Présence
« Au commencement était le Verbe » et le Verbe n’est pas que Parole ; il est aussi présence, présence de Dieu aux hommes. C’est par lui que furent créés les mondes ; il était déjà là quand Dieu choisit un peuple du milieu des peuples de la terre pour en faire son peuple. « Tout fut par Lui, et sans Lui rien ne fut ».
Au moment où le Christ nous invite, à quelques jours de l’Ascension et de la Pentecôte, à accueillir l’Esprit Saint qui nous « fera souvenir de tout », il est bon de regarder un instant en arrière pour regarder le chemin parcouru et nourrir notre mémoire spirituelle de cette présence qui ne cesse d’être à nos côtés.
« Le Verbe s’est fait chair ». La présence de Dieu se manifeste d’abord dans un enfant qui dans sa fragilité nous dit l’Amour du Père. Jésus est déjà dans l’étable de Bethléem le visage du Père, car comme Il le dit à l’apôtre Philippe : « Qui m’a vu a vu le Père ». Il est présence discrète et cachée ; Il est aussi cette présence qui annonce la venue du Royaume et en manifeste les signes : par Lui les péchés sont remis, les boiteux marchent et les aveugles voient. En Lui s’accomplit la promesse de Dieu.

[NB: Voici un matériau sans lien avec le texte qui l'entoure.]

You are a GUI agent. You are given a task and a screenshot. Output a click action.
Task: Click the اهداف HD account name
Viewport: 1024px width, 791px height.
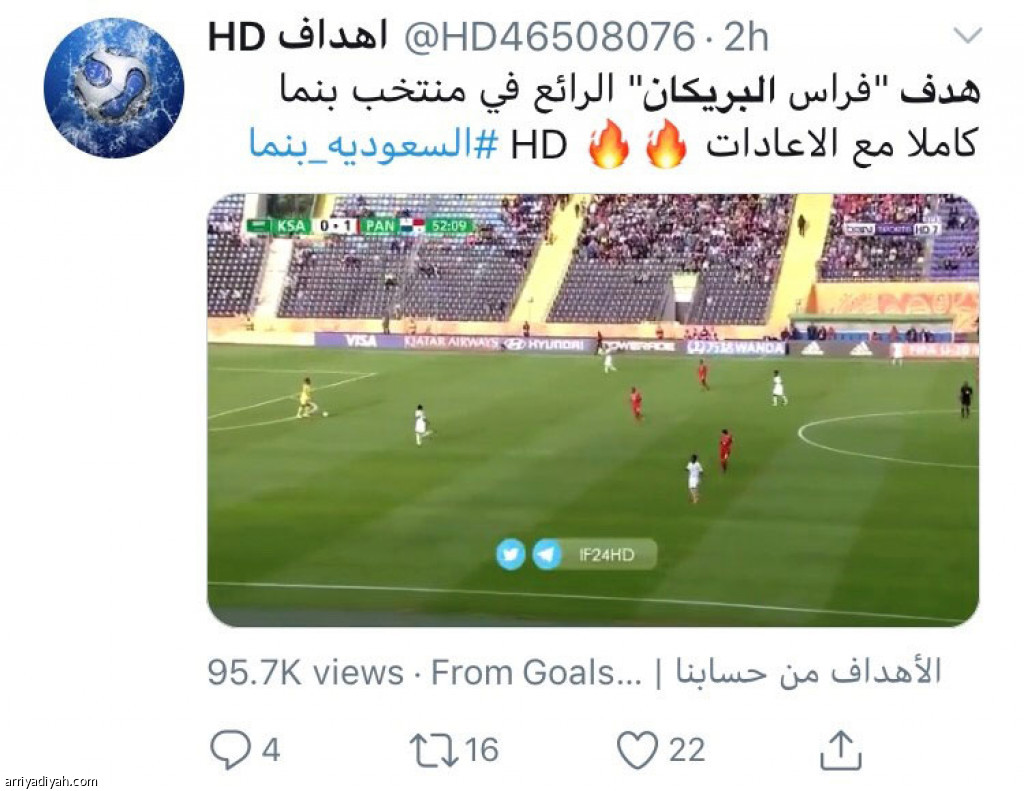tap(298, 36)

Dans le mystère de la Croix éclate la présence d’Amour de Celui qui n’a pas retenu pour Lui sa vie mais qui la donne jusqu’au bout, manifestant ainsi de quel Amour nous sommes aimés. Et dans la Résurrection que nous fêtions il y a quelques semaines, c’est la Vie qui apparaît plus forte que la mort, la lumière qui est victorieuse des ténèbres. La présence du Christ est alors déconcertante : Il est bien le crucifié du Golgotha montrant ses plaies mais Il est en même temps autre. « Jésus vint et se tint au milieu d’eux ». Mystère d’une présence qui dépasse notre compréhension et invite à la foi : « Heureux ceux qui croiront sans avoir vu ».
C’est encore dans un autre type de présence que nous sommes invités à entrer avec le temps de l’Esprit. Car le Père et le Fils qui nous invitent à garder les commandements reçus viennent demeurer en nous. Il en est ainsi pour celui qui aime. Il en est ainsi pour celui qui met sa foi dans les dernières Paroles du Christ avant de disparaître aux yeux de ses disciples : « Et moi je suis avec vous tous les jours jusqu’à la fin des temps ». Il en est encore ainsi pour celui fait de l’Eucharistie sa nourriture, pour celui qui médite la Parole en son cœur.
Dans le cours d’une vie, il nous faut alors mesurer la force de cette présence. Dieu ne s’impose jamais. Il se propose à notre liberté. Mais il faut parfois déchiffrer notre histoire pour y voir les traces d’une présence qui nous a permis de passer des caps difficiles, de franchir des étapes, de devenir nous-mêmes. Alors, nous nous apercevons que le Christ ne nous a jamais fait défaut.
Et nous pouvons attendre avec confiance, et peut-être impatience, ce moment où nous serons présents devant cette présence, dans la contemplation éblouie de l’Amour.